Marktplatz

Marktplatz mit Blick auf die Höllengasse, um 1950

Die Römer begannen Ende des ersten Jahrhunderts nach Christus, auf der Geländeterrasse in unmittelbarer Nähe der heißen Quellen Bäder zu errichten. Das Zentrum des Kurbetriebs erstreckte sich vom Markt- bis zum heutigen Römerplatz.

Auf der Nordseite der Stiftskirche wurden 1847 vier mit Marmor und grünlichem Granit ausgekleidete Badebecken freigelegt. Die äußerst qualitätvolle Ausstattung der Thermenanlage führte in Verbindung mit einer dort gefundenen Inschrift des römischen Kaisers Caracalla (188 – 217) zu der Bezeichnung „Kaiserbäder“. Der Grundriss der „Kaiserbäder“ ist im Pflaster des Marktplatzes farblich abgesetzt.

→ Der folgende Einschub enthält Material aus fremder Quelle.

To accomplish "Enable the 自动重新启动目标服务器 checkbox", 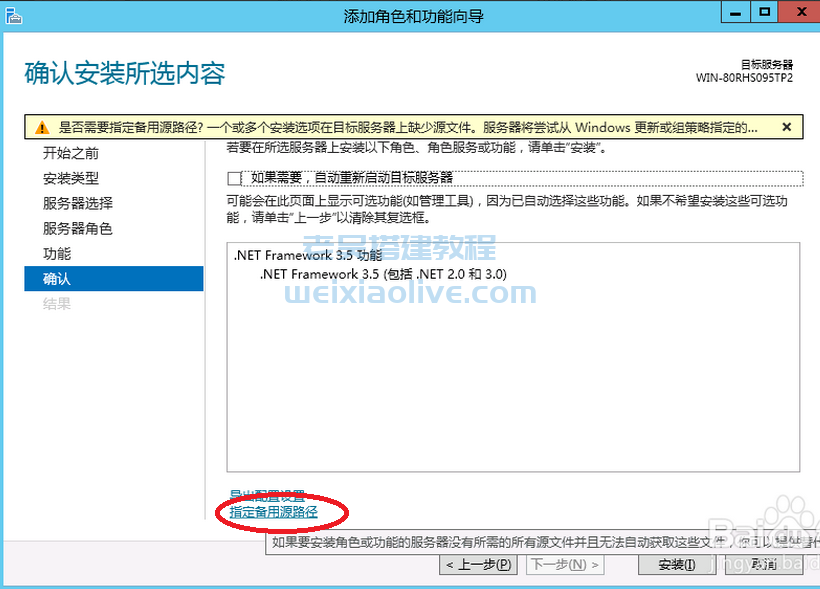I will [235, 178].
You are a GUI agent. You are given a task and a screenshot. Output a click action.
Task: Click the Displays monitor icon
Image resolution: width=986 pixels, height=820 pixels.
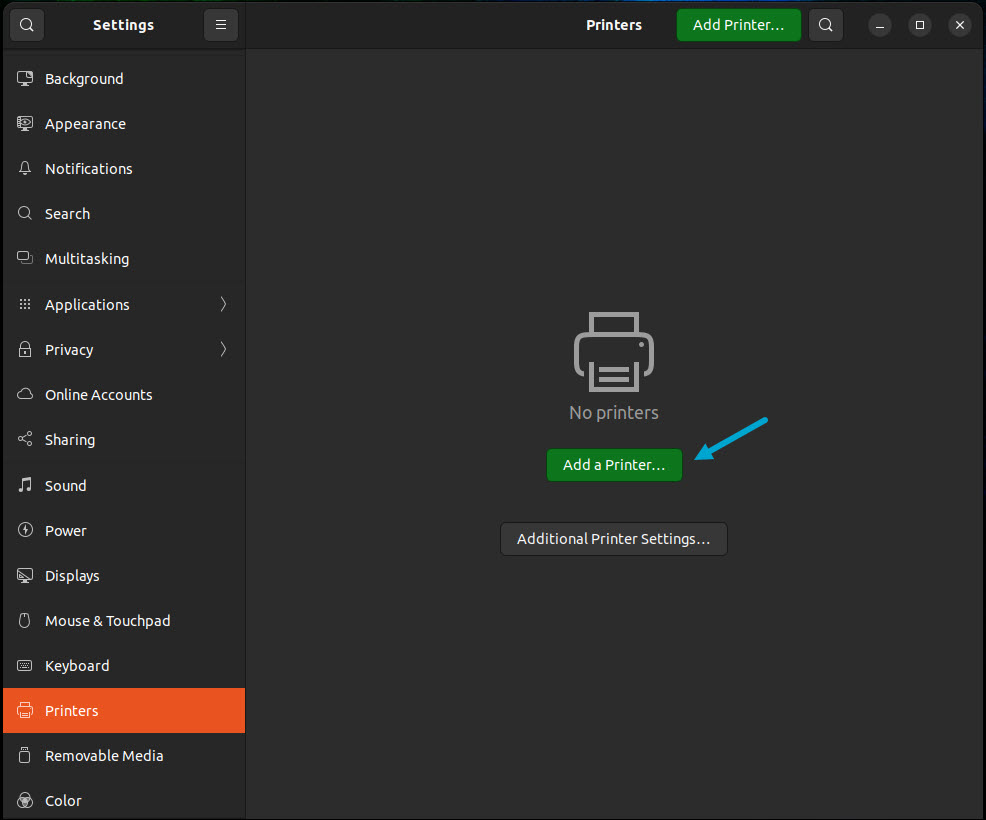coord(24,575)
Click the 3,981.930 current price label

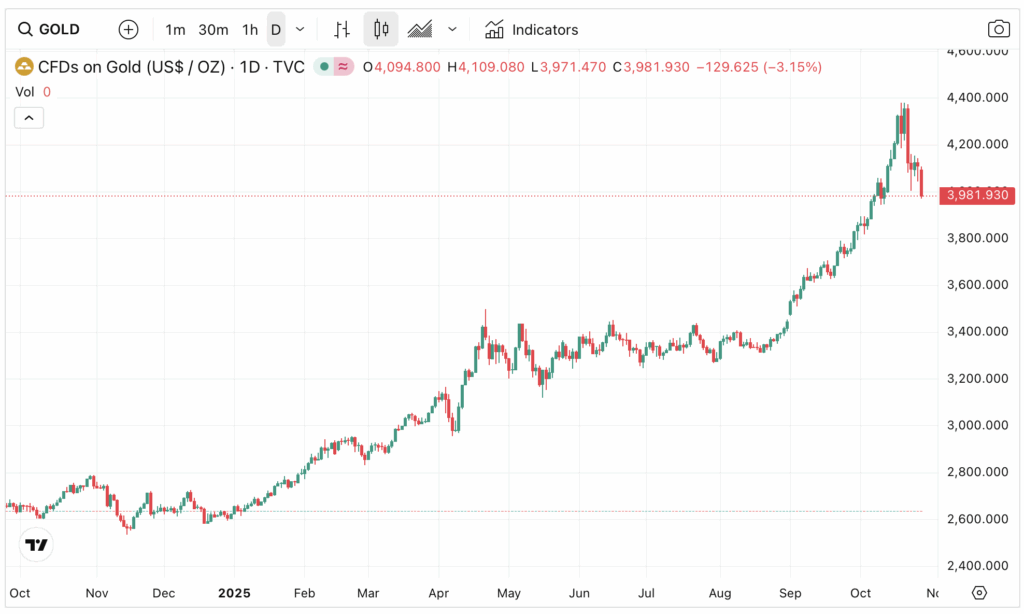tap(976, 195)
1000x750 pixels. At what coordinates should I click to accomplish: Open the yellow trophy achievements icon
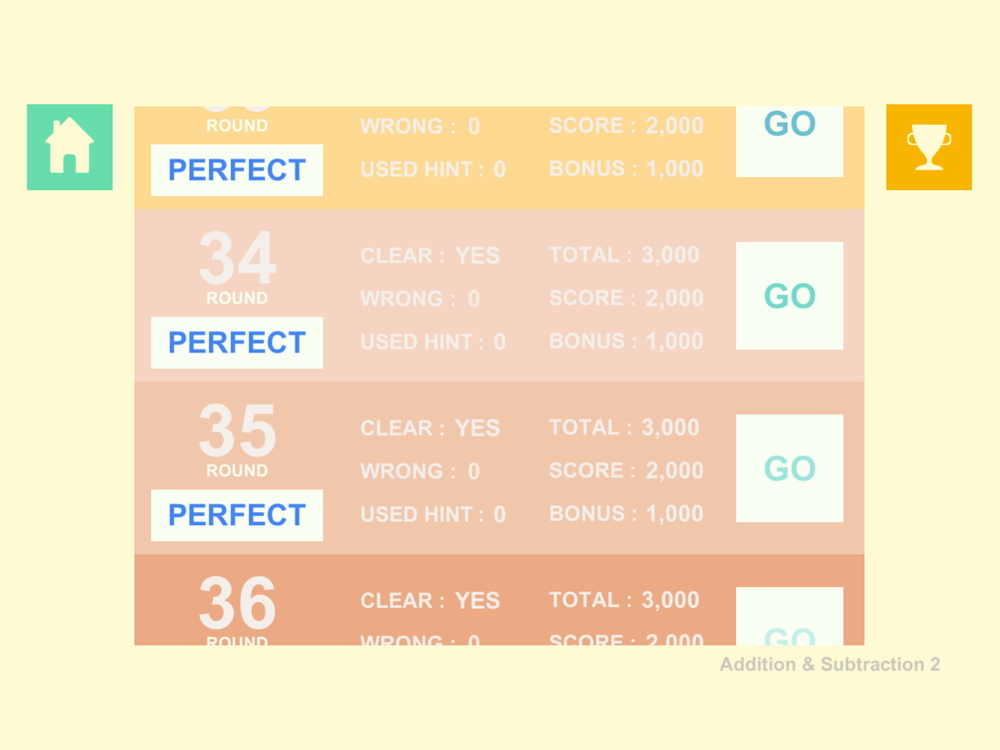coord(929,147)
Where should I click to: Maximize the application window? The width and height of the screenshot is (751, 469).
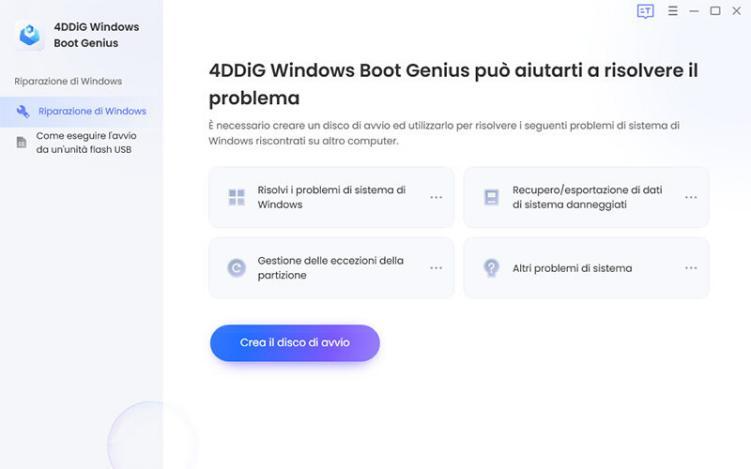tap(715, 11)
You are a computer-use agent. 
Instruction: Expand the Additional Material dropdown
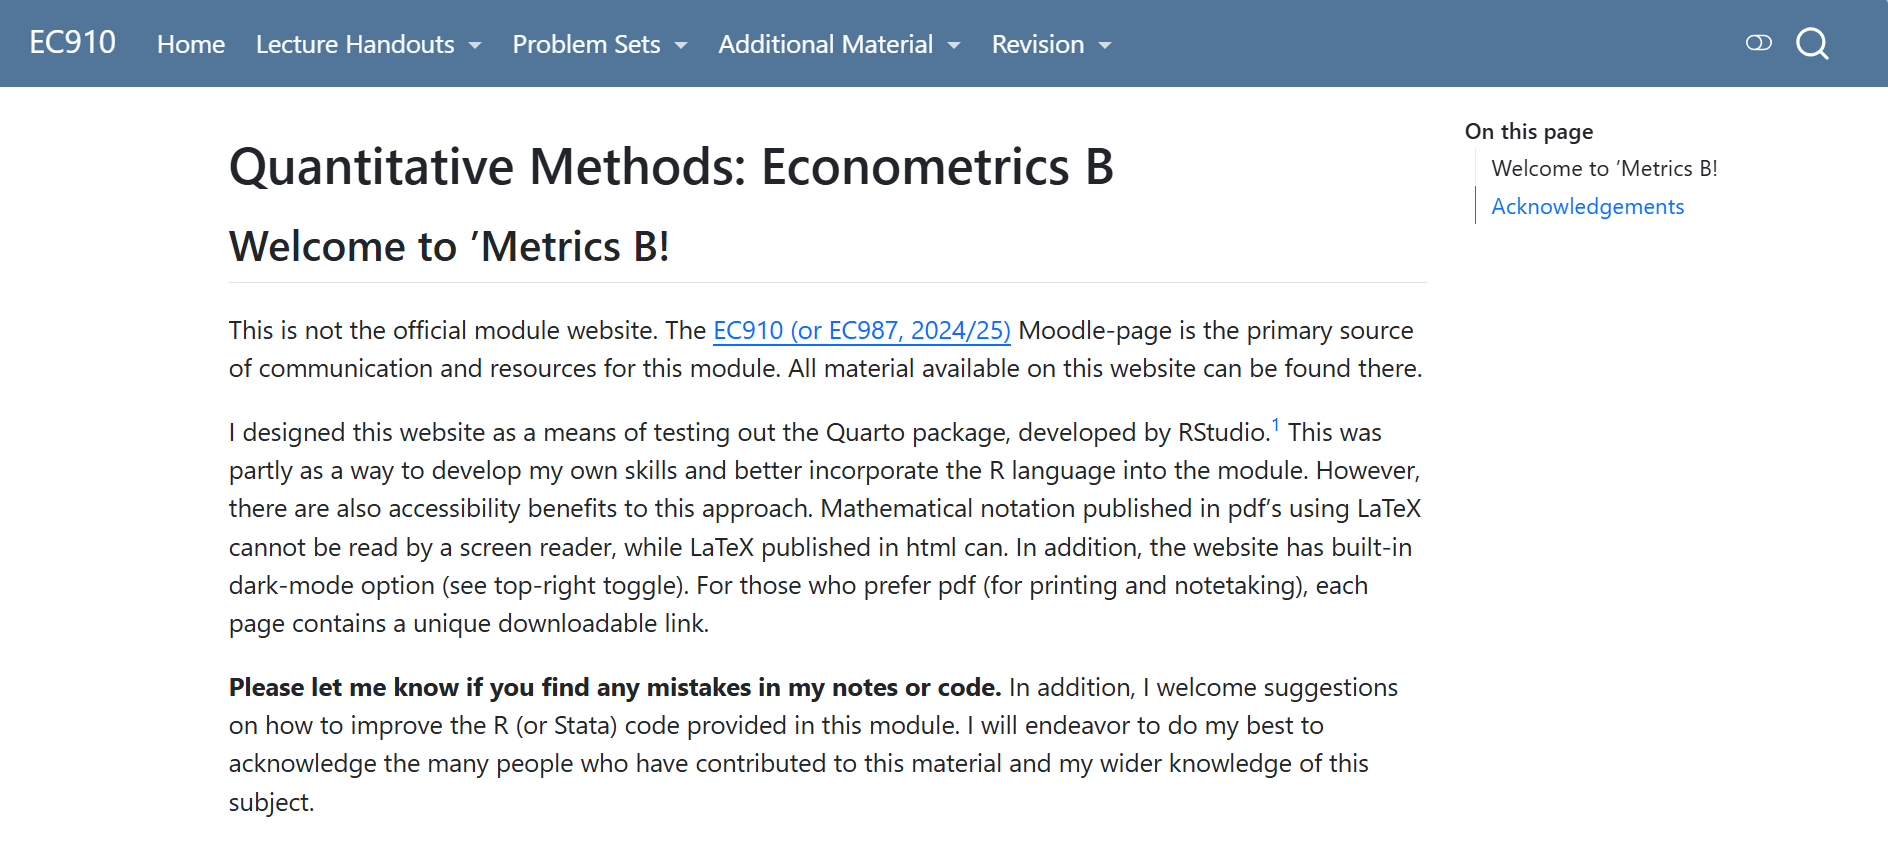pyautogui.click(x=839, y=45)
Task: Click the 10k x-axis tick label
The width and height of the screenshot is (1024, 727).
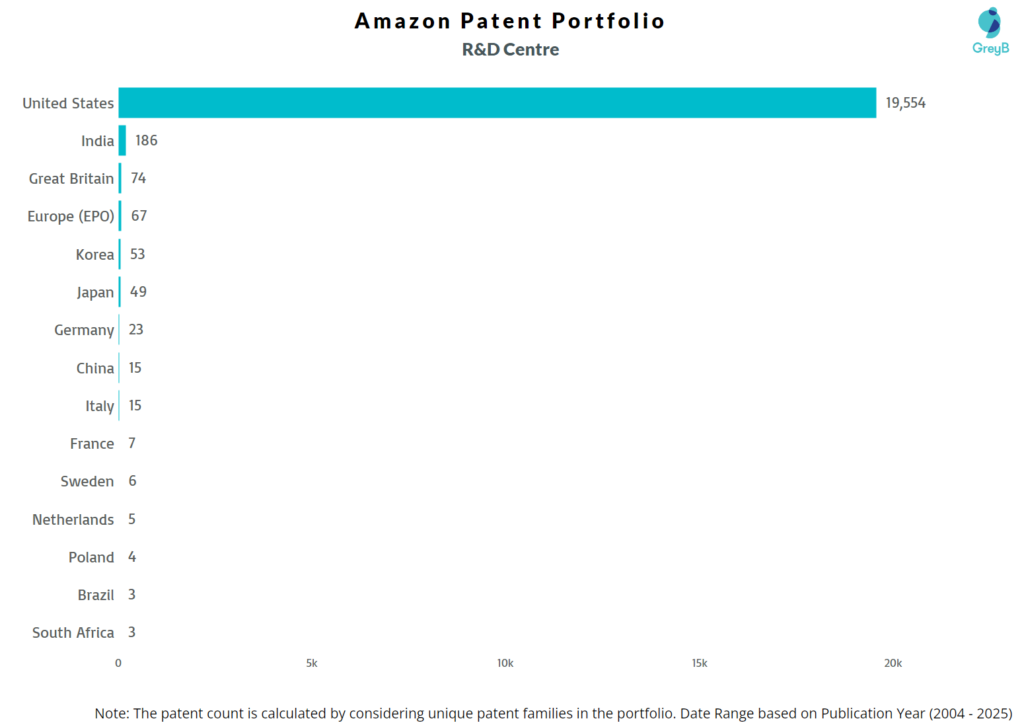Action: 505,663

Der Marktplatz, wo allwöchentlich Märkte abgehalten wurden, war lange Mittelpunkt des städtischen Lebens. Seit dem Mittelalter waren der nördliche und östliche Teil des Platzes bebaut. Direkt am Fuße des Florentinerberges verlief die Höllengasse mit einer durchgängigen Bebauung. Zum Marktplatz hin wurde sie vom Gasthaus Rose begrenzt, das in der Mitte des heutigen Platzes stand. Der östliche Teil des Platzes bis zum Garten des Klosters vom Heiligen Grab bildete seit dem Mittelalter den Kern des Bäderbezirks. Hier befanden sich beim Austritt der Thermalquellen die Freibäder, die von Einheimischen und Armen kostenlos genutzt wurden, sowie mehrere Badeherbergen für auswärtige Gäste, in denen Wannenbäder verabreicht wurden. Nach weitreichenden Zerstörungen beim Stadtbrand 1689 lag das Gelände fast hundert Jahre brach.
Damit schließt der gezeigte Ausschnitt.